[What is needed]
For the entries that follow, restate word for word the line containing "Toggle the WiFi", the line containing "Open page reader settings icon", and every line that lies between them.

· · ·

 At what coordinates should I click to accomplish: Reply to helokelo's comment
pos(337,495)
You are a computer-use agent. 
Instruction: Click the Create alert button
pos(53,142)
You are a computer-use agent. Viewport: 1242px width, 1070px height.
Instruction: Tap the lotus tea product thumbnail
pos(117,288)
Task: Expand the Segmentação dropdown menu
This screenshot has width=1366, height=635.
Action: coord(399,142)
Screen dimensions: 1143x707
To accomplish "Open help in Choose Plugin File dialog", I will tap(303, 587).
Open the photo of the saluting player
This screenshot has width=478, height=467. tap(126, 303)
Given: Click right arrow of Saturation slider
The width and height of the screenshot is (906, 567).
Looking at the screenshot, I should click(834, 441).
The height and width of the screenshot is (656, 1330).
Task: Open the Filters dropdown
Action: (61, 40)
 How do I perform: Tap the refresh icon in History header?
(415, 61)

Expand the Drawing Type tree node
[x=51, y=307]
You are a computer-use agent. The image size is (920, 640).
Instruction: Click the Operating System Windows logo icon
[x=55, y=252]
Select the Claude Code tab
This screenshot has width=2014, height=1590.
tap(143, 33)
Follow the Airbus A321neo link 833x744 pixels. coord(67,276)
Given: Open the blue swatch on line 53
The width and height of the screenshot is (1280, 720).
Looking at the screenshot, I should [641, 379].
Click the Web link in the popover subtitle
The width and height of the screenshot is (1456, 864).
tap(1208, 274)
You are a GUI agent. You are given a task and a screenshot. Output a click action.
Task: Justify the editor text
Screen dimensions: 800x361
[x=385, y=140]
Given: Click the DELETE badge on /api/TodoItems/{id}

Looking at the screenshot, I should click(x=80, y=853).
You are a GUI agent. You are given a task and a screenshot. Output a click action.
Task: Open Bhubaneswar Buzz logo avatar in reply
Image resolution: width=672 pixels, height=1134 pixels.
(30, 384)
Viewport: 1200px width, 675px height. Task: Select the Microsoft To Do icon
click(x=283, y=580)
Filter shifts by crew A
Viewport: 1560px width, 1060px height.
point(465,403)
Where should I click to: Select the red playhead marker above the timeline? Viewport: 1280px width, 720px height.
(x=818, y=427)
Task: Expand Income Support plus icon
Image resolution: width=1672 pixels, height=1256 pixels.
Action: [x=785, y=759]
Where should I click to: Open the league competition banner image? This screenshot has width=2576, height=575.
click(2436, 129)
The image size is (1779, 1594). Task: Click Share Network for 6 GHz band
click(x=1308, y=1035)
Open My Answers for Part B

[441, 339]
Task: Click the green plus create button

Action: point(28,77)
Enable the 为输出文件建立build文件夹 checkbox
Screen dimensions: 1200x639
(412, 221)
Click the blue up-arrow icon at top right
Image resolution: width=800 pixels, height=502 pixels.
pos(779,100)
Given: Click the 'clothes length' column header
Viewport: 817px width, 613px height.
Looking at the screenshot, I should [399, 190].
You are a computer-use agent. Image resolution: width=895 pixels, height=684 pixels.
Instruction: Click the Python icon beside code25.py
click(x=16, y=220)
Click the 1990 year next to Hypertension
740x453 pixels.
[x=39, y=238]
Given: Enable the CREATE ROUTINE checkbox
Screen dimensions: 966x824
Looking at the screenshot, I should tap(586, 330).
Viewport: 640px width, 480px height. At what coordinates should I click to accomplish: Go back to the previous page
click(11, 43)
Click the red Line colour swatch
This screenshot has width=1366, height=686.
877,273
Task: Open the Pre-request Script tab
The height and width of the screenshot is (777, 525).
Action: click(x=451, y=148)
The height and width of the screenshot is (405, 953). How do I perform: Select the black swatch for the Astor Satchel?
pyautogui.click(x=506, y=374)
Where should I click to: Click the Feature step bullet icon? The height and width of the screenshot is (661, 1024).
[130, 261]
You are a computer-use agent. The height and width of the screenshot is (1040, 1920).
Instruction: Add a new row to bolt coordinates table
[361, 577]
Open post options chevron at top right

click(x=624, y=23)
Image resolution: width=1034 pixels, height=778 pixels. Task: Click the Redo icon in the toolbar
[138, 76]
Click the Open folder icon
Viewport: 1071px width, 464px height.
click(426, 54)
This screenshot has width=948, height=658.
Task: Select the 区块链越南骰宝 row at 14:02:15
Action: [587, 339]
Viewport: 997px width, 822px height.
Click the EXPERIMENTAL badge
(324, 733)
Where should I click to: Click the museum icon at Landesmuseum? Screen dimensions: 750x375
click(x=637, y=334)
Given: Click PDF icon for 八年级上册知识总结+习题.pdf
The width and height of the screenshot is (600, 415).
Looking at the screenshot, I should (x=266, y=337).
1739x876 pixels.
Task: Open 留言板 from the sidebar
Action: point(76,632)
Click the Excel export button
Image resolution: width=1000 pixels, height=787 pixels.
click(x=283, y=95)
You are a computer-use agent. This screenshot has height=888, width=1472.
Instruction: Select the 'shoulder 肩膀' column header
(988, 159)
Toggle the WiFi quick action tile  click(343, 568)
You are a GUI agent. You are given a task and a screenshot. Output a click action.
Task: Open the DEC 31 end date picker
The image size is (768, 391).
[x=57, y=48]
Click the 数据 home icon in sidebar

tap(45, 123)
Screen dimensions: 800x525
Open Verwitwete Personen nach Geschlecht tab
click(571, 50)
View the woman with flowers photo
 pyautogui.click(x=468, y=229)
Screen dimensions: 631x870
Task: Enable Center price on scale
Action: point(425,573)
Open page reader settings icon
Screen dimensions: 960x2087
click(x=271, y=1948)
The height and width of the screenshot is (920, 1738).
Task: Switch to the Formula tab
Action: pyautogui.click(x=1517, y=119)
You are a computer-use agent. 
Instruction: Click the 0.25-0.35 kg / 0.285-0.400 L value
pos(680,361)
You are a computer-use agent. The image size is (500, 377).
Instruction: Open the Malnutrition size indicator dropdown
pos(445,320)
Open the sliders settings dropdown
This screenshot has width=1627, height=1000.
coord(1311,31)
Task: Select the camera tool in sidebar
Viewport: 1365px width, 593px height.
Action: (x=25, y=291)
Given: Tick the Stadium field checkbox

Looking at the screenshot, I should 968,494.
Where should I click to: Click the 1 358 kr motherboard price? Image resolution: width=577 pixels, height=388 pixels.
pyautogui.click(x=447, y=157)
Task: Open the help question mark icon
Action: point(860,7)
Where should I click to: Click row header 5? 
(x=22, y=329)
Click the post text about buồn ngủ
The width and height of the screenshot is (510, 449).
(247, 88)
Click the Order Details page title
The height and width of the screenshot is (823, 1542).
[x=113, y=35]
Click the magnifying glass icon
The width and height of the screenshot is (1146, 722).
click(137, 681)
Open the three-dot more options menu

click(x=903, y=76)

· · ·

[Response to the exercise]
Toggle the WiFi quick action tile  click(343, 568)
You are a GUI agent. You are given a task and a screenshot. Output a click action.
Task: Open the DEC 31 end date picker
The image size is (768, 391).
[x=57, y=48]
Click the 数据 home icon in sidebar

tap(45, 123)
Screen dimensions: 800x525
Open Verwitwete Personen nach Geschlecht tab
click(571, 50)
View the woman with flowers photo
 pyautogui.click(x=468, y=229)
Screen dimensions: 631x870
Task: Enable Center price on scale
Action: point(425,573)
Open page reader settings icon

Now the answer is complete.